Protein Neighbors and Proximity Proteomics

Abstract

Within cells, proteins can co-assemble into functionally integrated and spatially restricted multicomponent complexes. Often, the affinities between individual proteins are relatively weak, and proteins within such clusters may interact only indirectly with many of their other protein neighbors. This makes proteomic characterization difficult using methods such as immunoprecipitation or cross-linking. Recently, several groups have described the use of enzyme-catalyzed proximity labeling reagents that covalently tag the neighbors of a targeted protein with a small molecule such as fluorescein or biotin. The modified proteins can then be isolated by standard pulldown methods and identified by mass spectrometry. Here we will describe the techniques as well as their similarities and differences. We discuss their applications both to study protein assemblies and to provide a new way for characterizing organelle proteomes.
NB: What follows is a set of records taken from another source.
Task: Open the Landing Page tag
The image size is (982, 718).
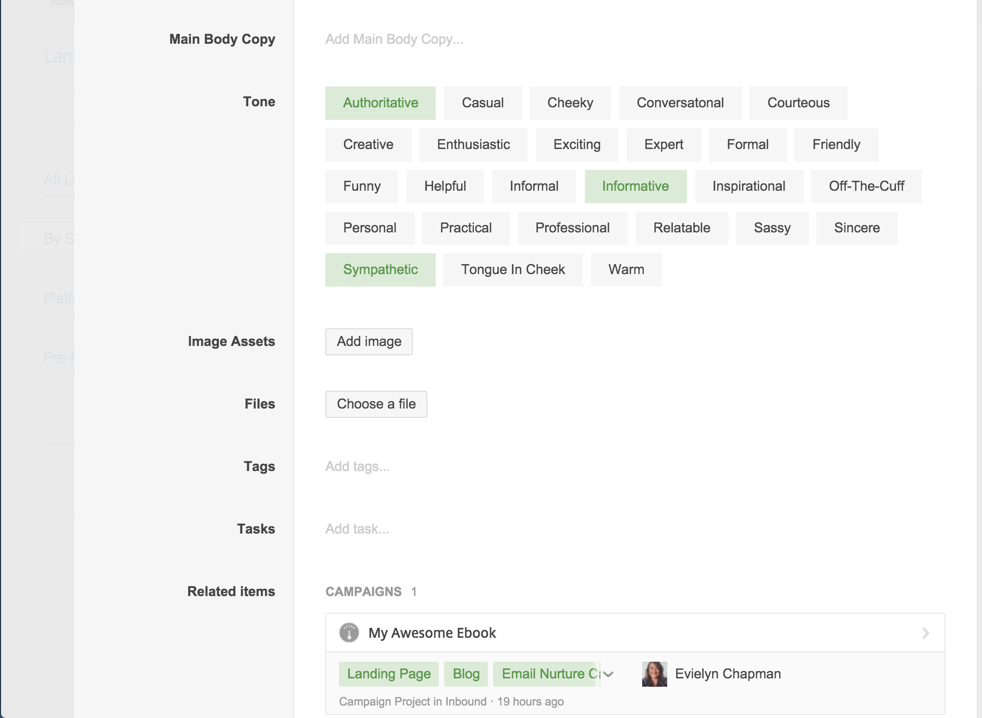Action: (x=388, y=674)
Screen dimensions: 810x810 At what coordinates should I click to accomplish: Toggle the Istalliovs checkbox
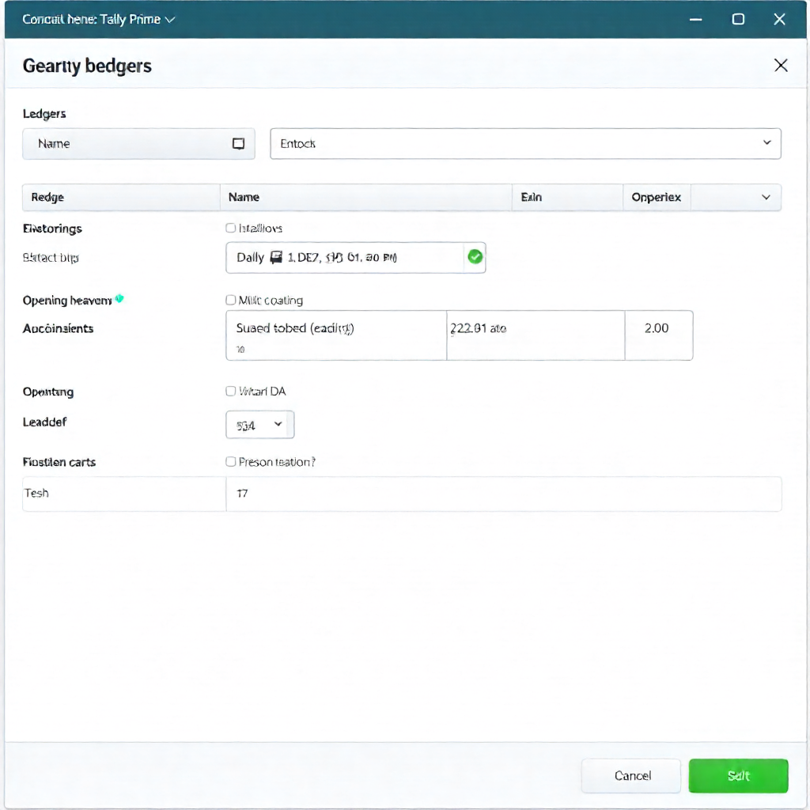pyautogui.click(x=231, y=229)
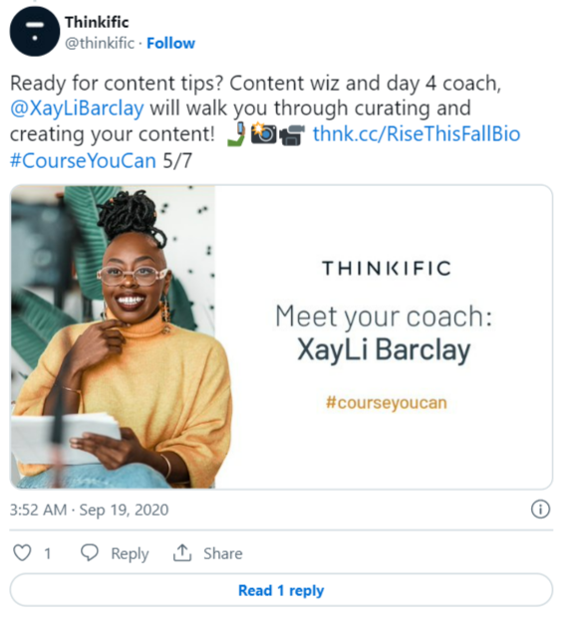Image resolution: width=568 pixels, height=618 pixels.
Task: Click the 3:52 AM Sep 19, 2020 timestamp
Action: tap(90, 510)
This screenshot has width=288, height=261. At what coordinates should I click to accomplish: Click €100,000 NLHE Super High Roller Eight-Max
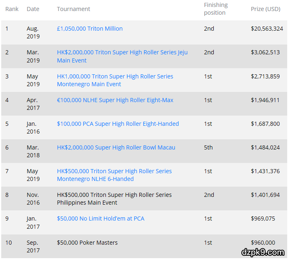point(116,100)
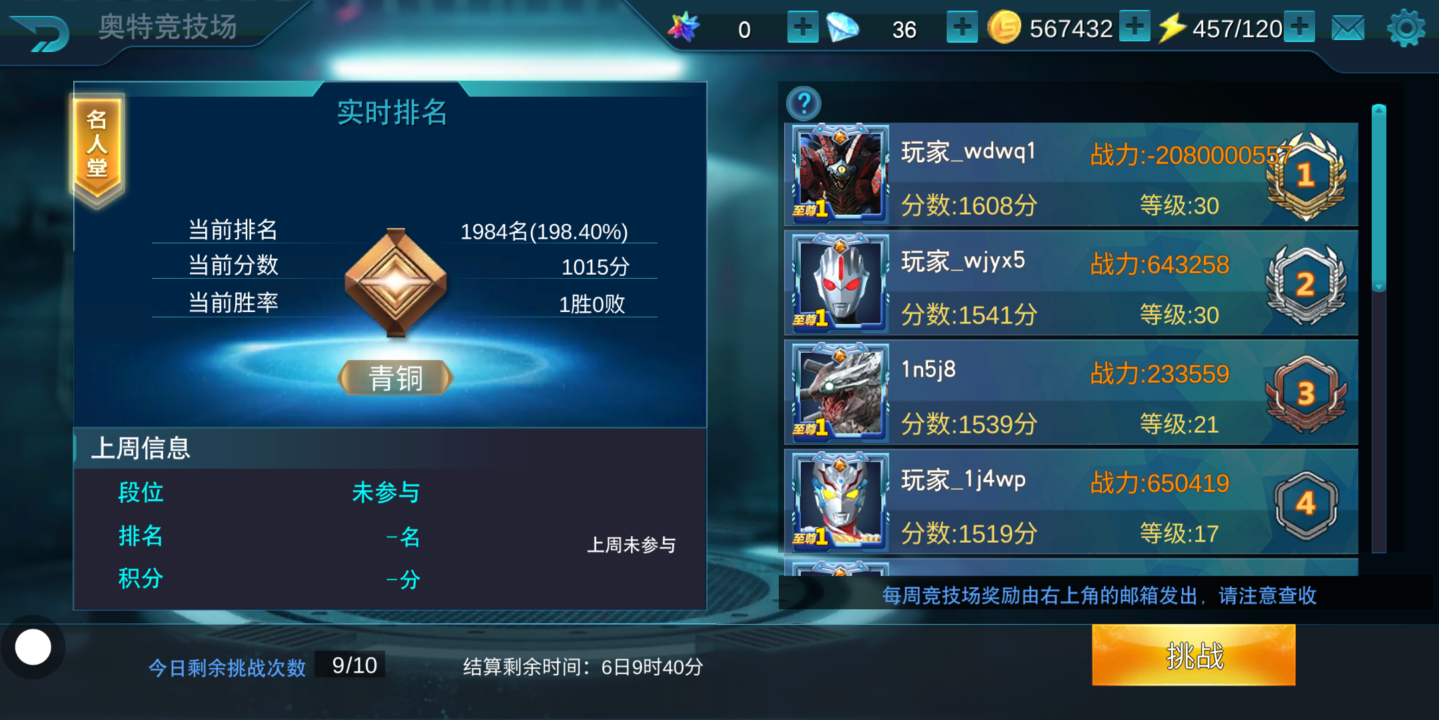Screen dimensions: 1439x720
Task: Select the 1n5j8 ranking row
Action: click(1071, 393)
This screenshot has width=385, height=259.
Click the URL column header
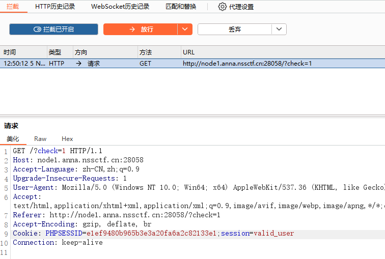tap(189, 52)
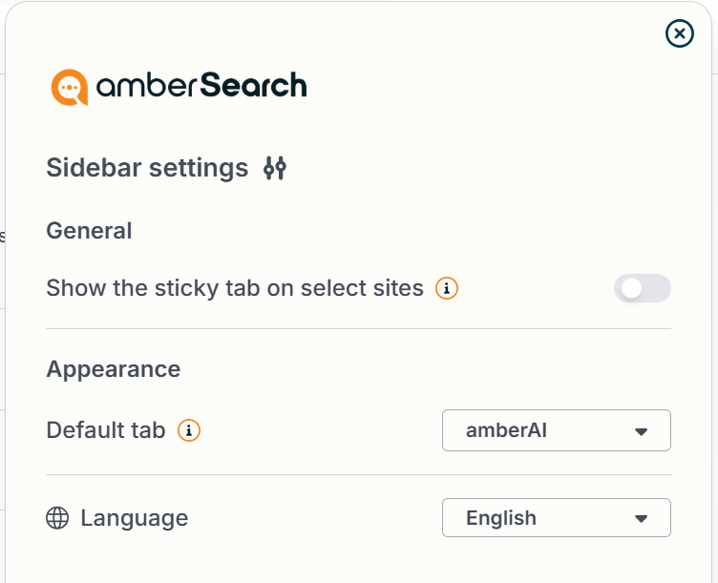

We stress the importance of proteomic quantitation and independent target validation in such experiments. Furthermore, we suggest that there are biophysical and cell-biological principles that dictate the appropriateness of enzyme-catalyzed proximity labeling methods to address particular biological questions of interest.

Fig. 1.

An example to illustrate the crowded nature of the cell. Here, two adjacent vascular endothelial cells are shown connected via an adherens junction (AJ) between the opposing plasma membranes (PM) of the two cells. The adherens junction contains localized clusters of cell adhesion proteins, mainly cadherins and catenins (green). Note that other plasma membrane proteins such as vascular endothelial growth factor receptors (yellow) are excluded from the clusters. Extracellular blood plasma proteins are shown in tan (upper left). Cytoplasmic proteins are shown in turquoise, and nuclear proteins are shown in purple and blue (right). The image also displays common features of the eukaryotic cell, including ribosomes (R), cytoskeletal cables (C), the nuclear pore complex (NPC), the nuclear lamina (NL), the nuclear envelope (NE), and the ER lumen/perinuclear space (ERL/PS). The macromolecules are shown at their approximate true densities and molecular dimensions. For more details about the biological context of this image, see Span et al. (73) (used with permission of David S. Goodsell, the Scripps Research Institute).

Fig. 2.

Summarized outline of the major published enzyme-catalyzed proximity labeling assays. A, in BioID (20), a bait protein fused to a promiscuous biotin protein ligase (blue) is expressed in cells. Biotin is added to initiate biotinylation of closely associated proteins (gray). B, EMARS (17). In this example, HRP-coupled cholera toxin (tan) is added to cells and binds lipid raft-associated gangliosides in the plasma membrane (blue). Fluorescein- or biotin-conjugated aryl azide with hydrogen peroxide initiates labeling of neighboring proteins (gray). C, SPPLAT (19). HRP-coupled antibody (tan) to a plasma membrane target protein (blue) is added to cells. Biotin-tyramide with hydrogen peroxide initiates labeling of neighboring proteins (gray). D, use of APEX for organelle-specific labeling. Here, APEX (tan) has been engineered to be selectively expressed in the mitochondrial matrix as described (18). Cells are briefly incubated with a biotin-tyramide derivative (biotin-phenol) with hydrogen peroxide to initiate labeling of matrix-associated proteins (gray). In all cases, cells are lysed, and labeled proteins are isolated by affinity pulldown using immobilized streptavidin (for biotinylated proteins) or anti-fluorescein antibody (for fluorescein-tagged proteins). Samples are analyzed by mass spectrometry.